= Flag of the Austral Islands =

Flag

Flag of the Austral Islands

The Flag of the Austral Islands is the flag representing the Austral Islands, a constituent of French Polynesia in the Pacific Ocean administered by France.

==Description==

The flag has a ratio of 2:3 and is divided into three vertical stripes: red, white and red, with the proportions 1:3:1. In the white central stripe is a blue emblem surrounded by five stars representing the five high islands that constitute the Austral Islands: Rūrutu, Tubua'i, Rimatara, Ra'ivāvae and Rapa. The central emblem represents a penu, a traditional carved rock or coral tool common across the archipelago which is used to crush food, similar to a pestle. The red stripes symbolize French Polynesia, of which the archipelago is a part, and blue symbolizes the sea. The colors are prescribed as red Pantone 185c and blue Pantone 286c.

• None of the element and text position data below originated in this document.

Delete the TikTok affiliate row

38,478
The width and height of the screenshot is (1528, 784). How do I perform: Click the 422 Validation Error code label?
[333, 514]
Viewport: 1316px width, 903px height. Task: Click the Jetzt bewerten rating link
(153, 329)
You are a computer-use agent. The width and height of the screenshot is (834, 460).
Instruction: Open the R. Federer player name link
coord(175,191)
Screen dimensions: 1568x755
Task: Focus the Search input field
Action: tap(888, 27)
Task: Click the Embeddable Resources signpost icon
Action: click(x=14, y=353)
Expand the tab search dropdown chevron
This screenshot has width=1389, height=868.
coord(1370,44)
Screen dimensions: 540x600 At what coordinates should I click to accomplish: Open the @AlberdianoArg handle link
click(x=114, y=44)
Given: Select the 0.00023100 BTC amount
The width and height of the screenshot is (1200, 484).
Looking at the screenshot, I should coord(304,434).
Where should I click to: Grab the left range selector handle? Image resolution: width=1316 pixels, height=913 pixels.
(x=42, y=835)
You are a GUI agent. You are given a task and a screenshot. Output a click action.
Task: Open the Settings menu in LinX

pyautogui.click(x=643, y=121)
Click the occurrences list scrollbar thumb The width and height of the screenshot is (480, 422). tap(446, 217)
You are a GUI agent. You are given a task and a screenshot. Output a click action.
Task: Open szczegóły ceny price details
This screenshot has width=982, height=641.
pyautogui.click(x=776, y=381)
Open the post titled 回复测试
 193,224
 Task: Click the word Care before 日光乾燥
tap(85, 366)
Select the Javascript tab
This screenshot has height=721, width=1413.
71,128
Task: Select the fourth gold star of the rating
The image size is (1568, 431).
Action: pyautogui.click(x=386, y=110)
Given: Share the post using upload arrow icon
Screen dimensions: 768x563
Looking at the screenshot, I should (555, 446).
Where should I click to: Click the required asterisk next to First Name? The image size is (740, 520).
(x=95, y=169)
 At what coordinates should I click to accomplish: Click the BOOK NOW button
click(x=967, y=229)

On 4 December 1985, the Territorial Government decreed that the flag of the archipelagos and islands of French Polynesia may be flown next to the French Polynesian Territorial flag and the French National flag.

===Historical flag===

Old flag of the Austral Islands

The former flag of the Austral Islands has a white vertical stripe placed along the hoist, covering 1/3 of the flag length and containing the writing ARCHIPEL / DES / ILES / AUSTRALES ("Archipelago of the Austral Islands"). The remaining 2/3 is horizontally divided into five bands with the colors yellow, red, white, green and blue.